Precious, de Lee Daniels
mars 16th, 2010 par Maverick
+++ Zola à Harlem
Ripley et une autre amie m’assurent que le bouquin dont s’inspire le livre est un chef d’œuvre. Moi, je savais même pas qu’il existait. Il y a des études sociologiques pour le prouver mais les filles lisent plus que les hommes. Nous, on préfère la télé. Donc le bouquin, j’en sais rien mais alors, c’est sûr, le film est magnifique. J’ai envie de dire que c’était moins évident. L’obésité et la misère, c’est plus facile à lire qu’à regarder.
L’histoire fait pas dans la nuance en plus. Precious cumule. Elle est obèse donc mais aussi noire, pauvre, porteuse du VIH, battue, incestée (à 16 ans, elle est enceinte pour la 2ème fois et le papa, c’est son papa) et illettrée. Pour paraphraser Coluche, les hommes naissent libres et égaux mais y en des moins égaux que d’autres. Lee Daniels arrive à rendre digeste un truc qui partait, vous le reconnaitrez, sur de mauvaises bases. Lee Daniels, profession: équilibriste. Il n’a quasiment pas recours à l’humour mais évite la déprime, il se sert du pathos mais ne verse pas dans la niaiserie, sa réalisation est réaliste mais son film n’est pas dur. Historiquement, il restera celui qui a associé sobriété à Mariah Carey. Son plus grand exploit.
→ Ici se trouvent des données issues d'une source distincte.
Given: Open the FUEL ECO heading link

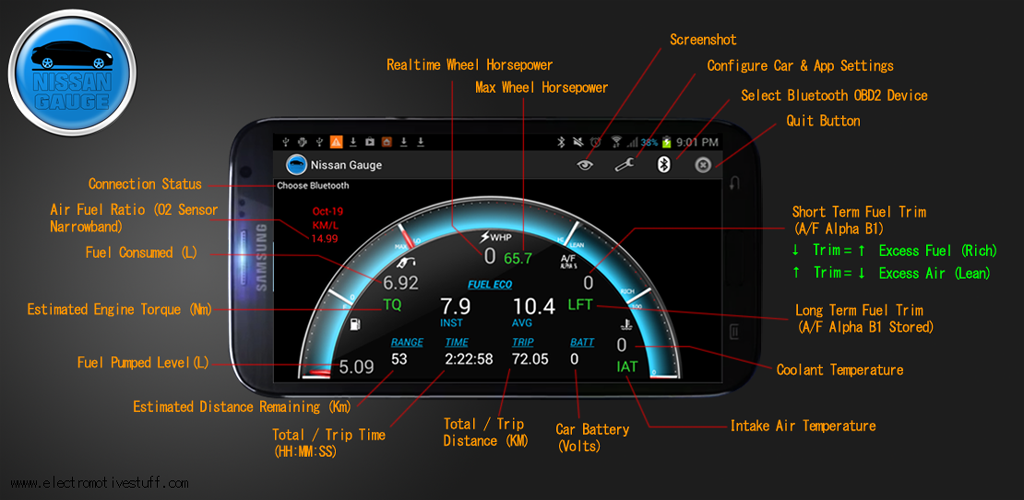Looking at the screenshot, I should click(490, 285).
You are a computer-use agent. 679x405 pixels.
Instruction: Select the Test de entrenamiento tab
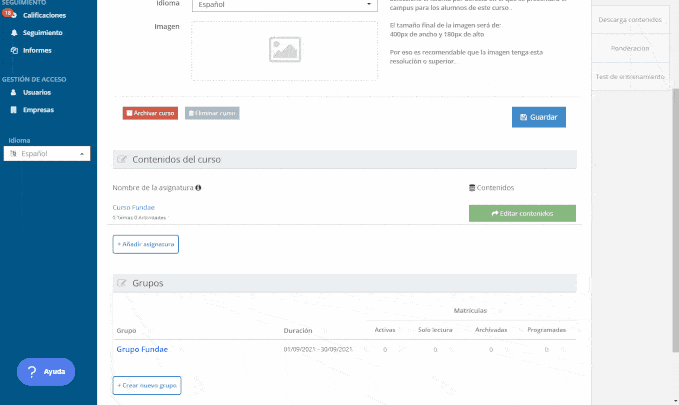[629, 76]
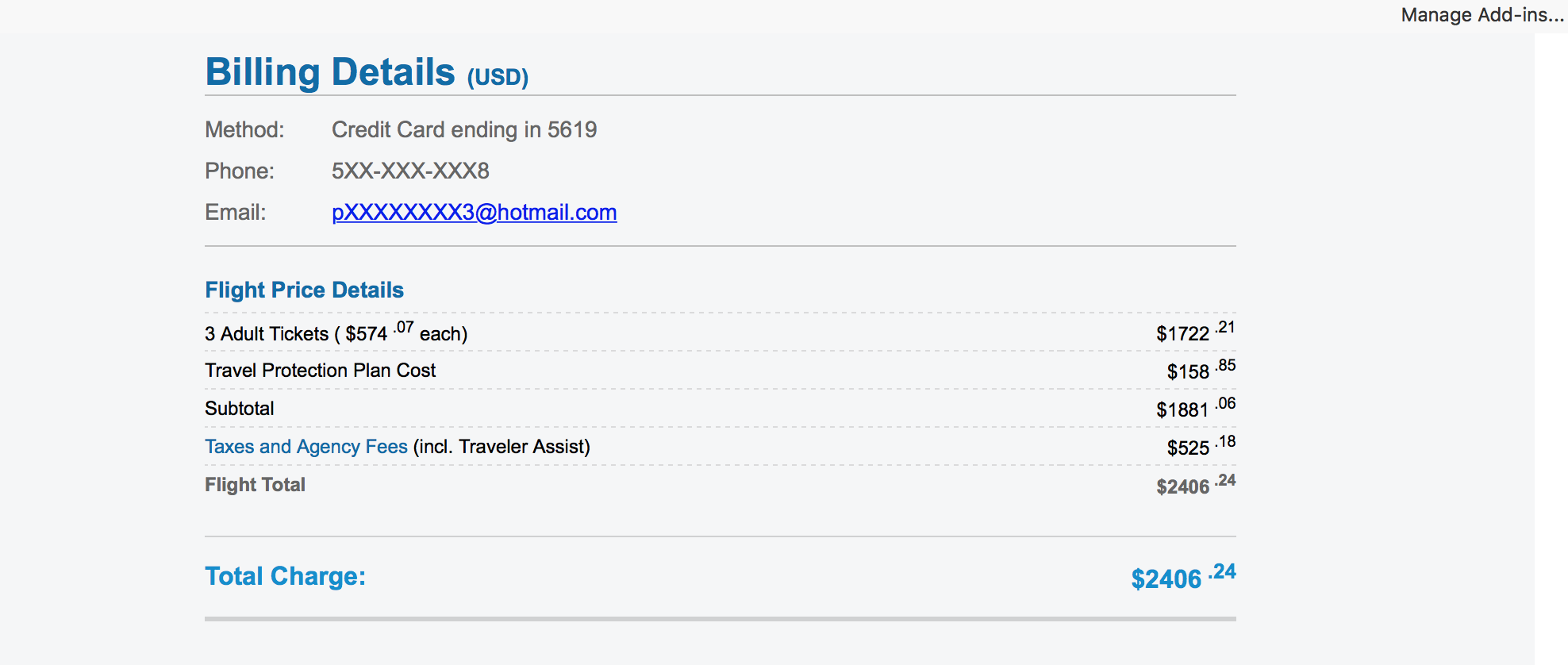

Ce qui sauve Precious, ce sont les mots. Son illettrisme et sa mère (Hannibal Lecter vient de perdre son titre de méchant le plus terrible du cinéma) la coupent du monde. Pour survivre à sa souffrance et à sa solitude, elle rêve. Les mots ne font pas maigrir ou ne guérissent pas du Sida mais ils peuvent épanouir les cœurs. Niveau bonheur, Precious part de si loin que c’est déjà ça.